* Material provided:
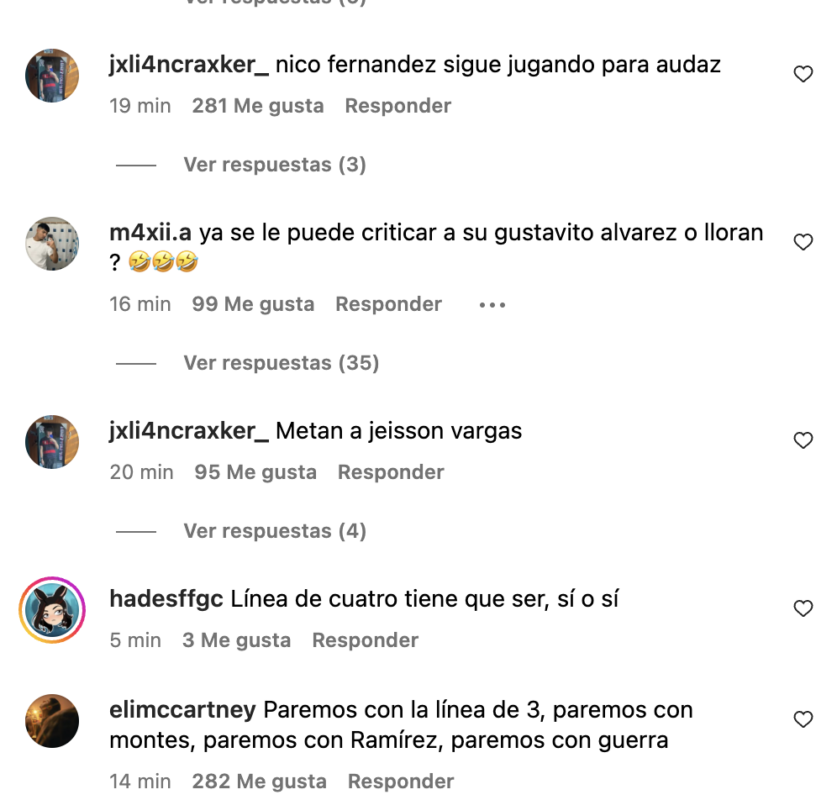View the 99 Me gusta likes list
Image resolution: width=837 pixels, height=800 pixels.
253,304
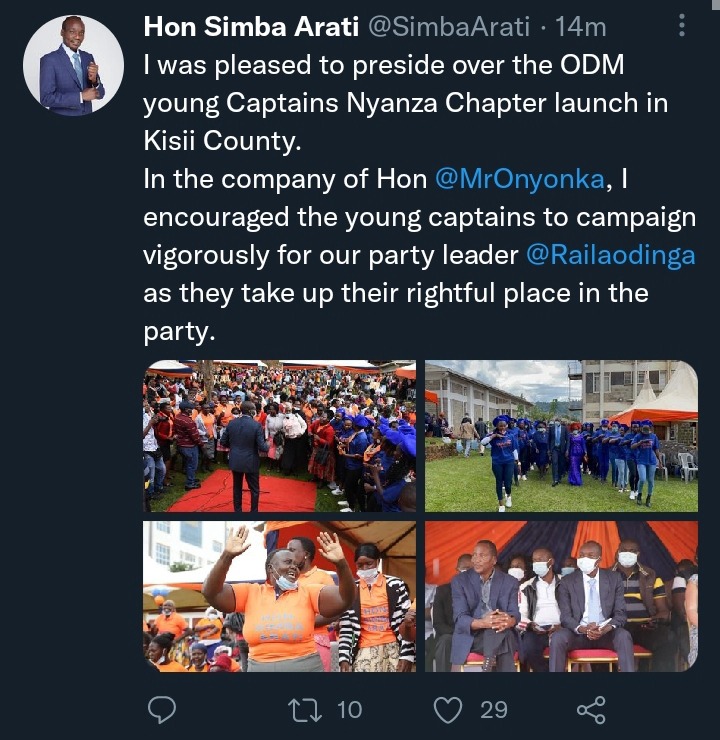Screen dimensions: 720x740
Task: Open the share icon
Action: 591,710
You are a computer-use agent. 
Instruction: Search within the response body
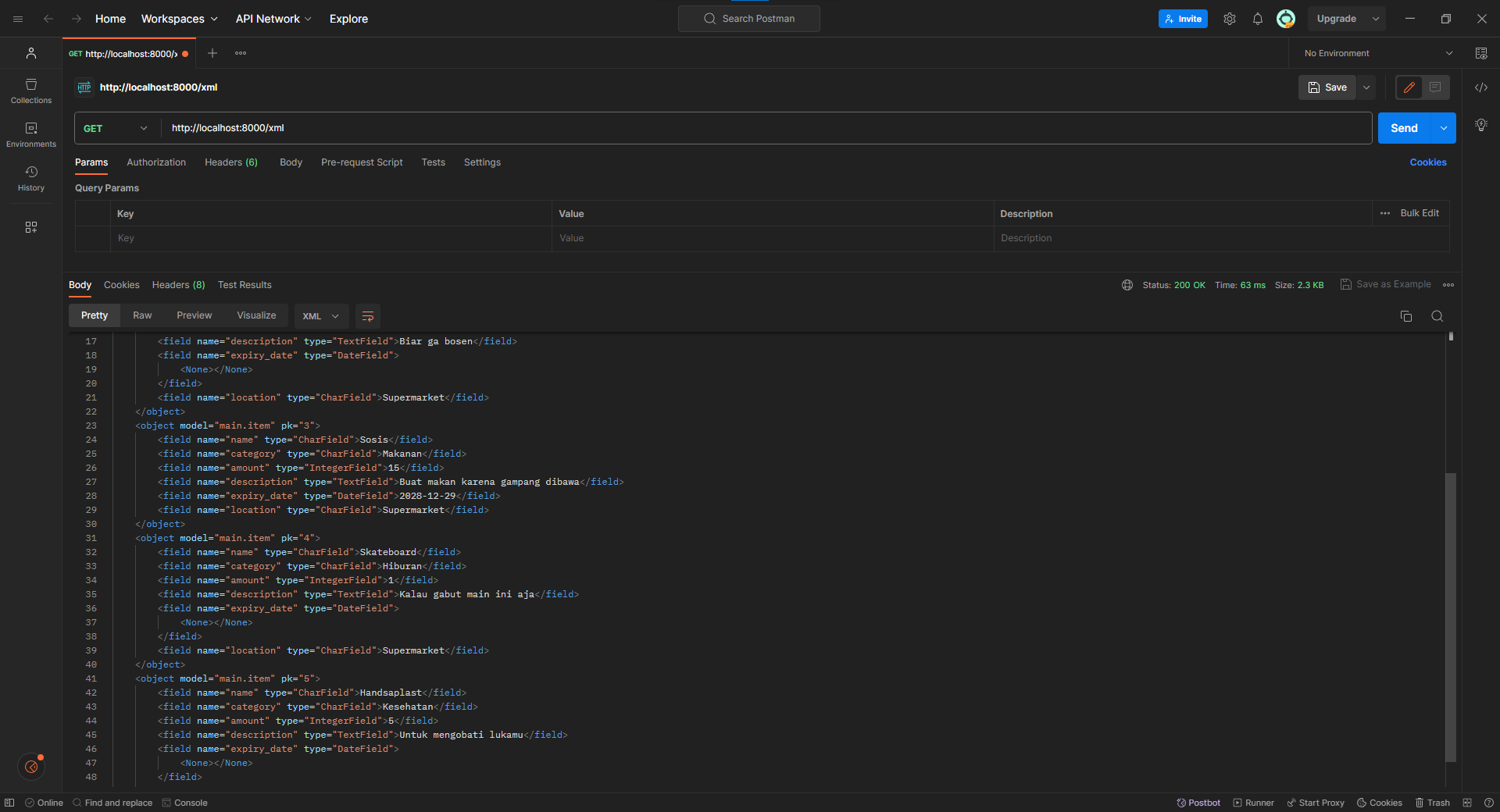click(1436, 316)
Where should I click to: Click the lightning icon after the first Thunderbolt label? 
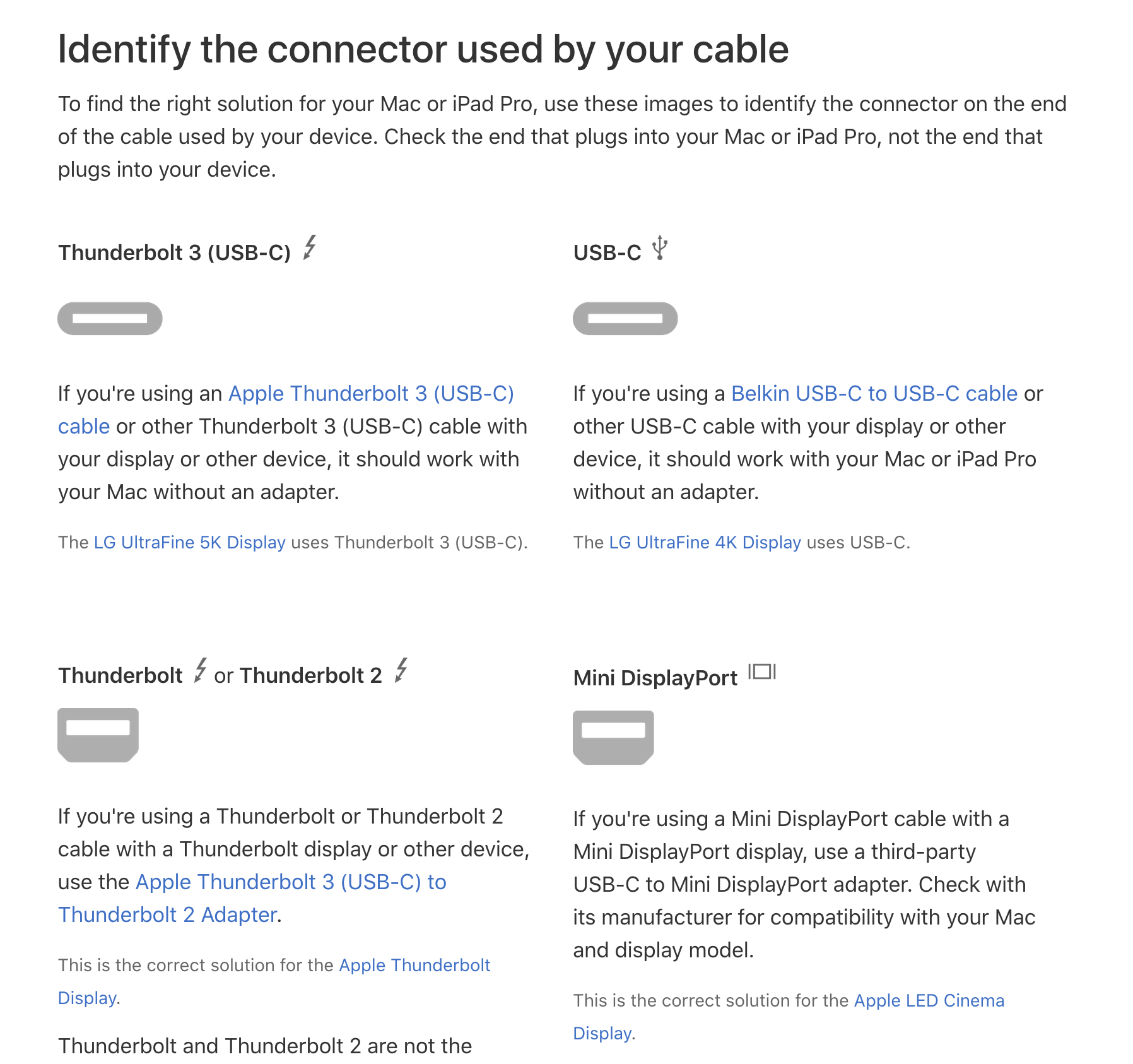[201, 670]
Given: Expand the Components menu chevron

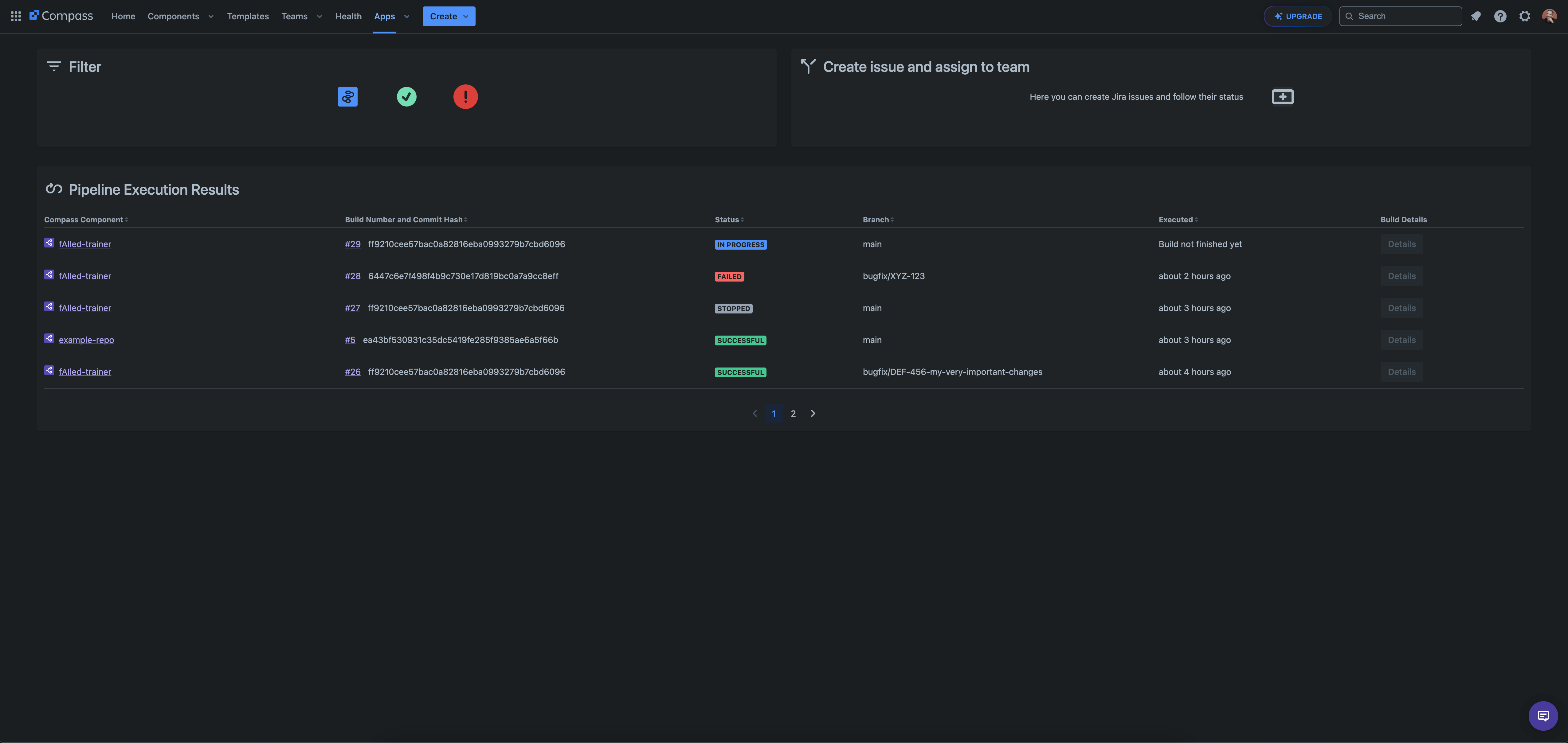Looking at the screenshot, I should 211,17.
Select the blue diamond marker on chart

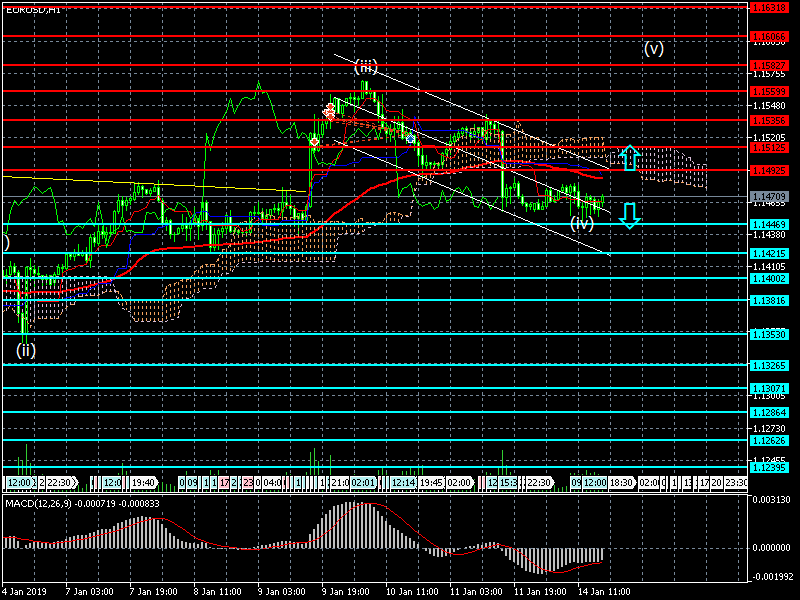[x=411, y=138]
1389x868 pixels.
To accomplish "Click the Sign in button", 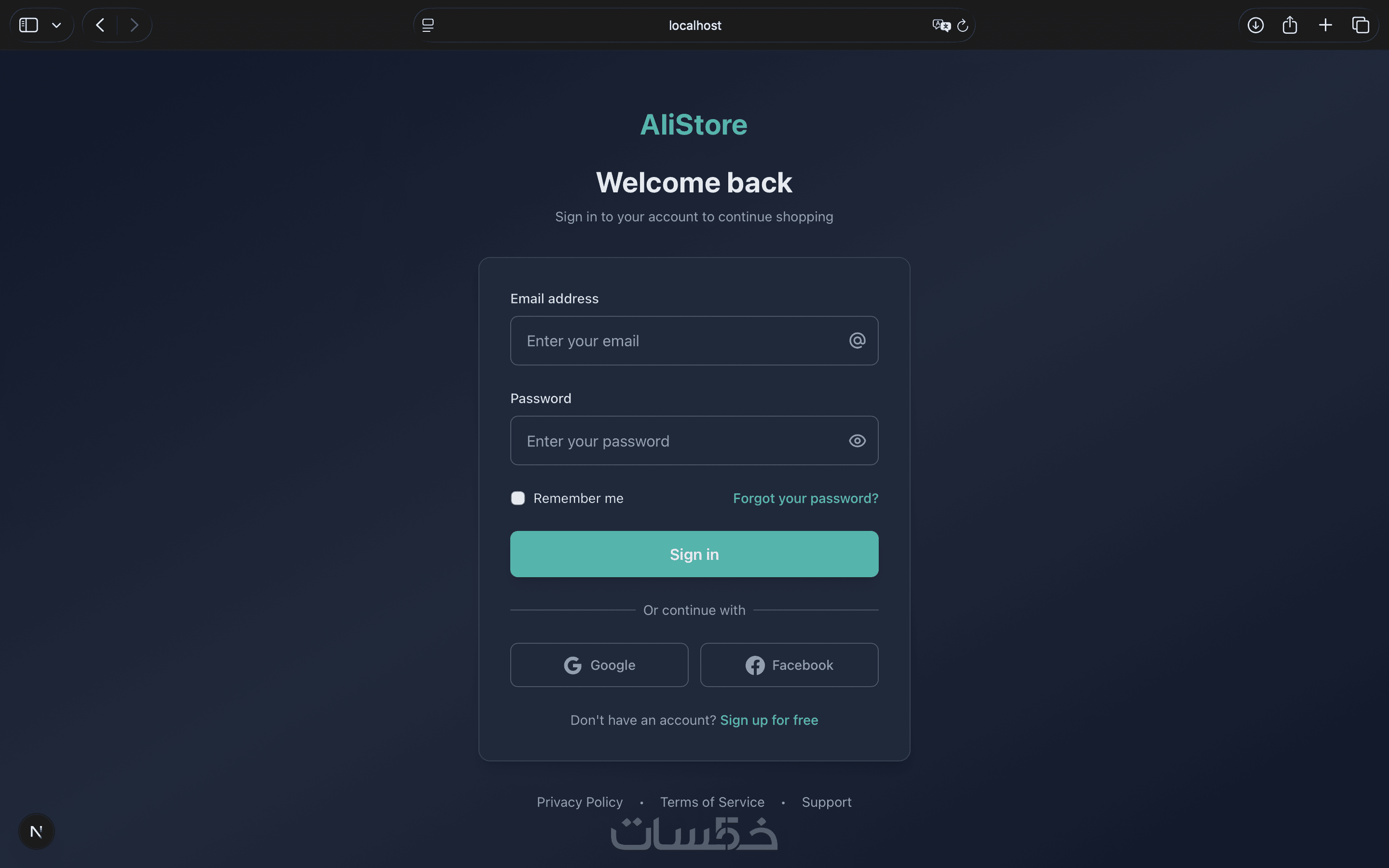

* Exercise prompt: Substitute "Log in" for "Sign in" in the listing lines from the one that contains "1389x868 pixels." through the end of the listing, leaving everything else unchanged. Omit the pictures from your answer.

* Exercise solution:
1389x868 pixels.
To accomplish "Click the Log in button", 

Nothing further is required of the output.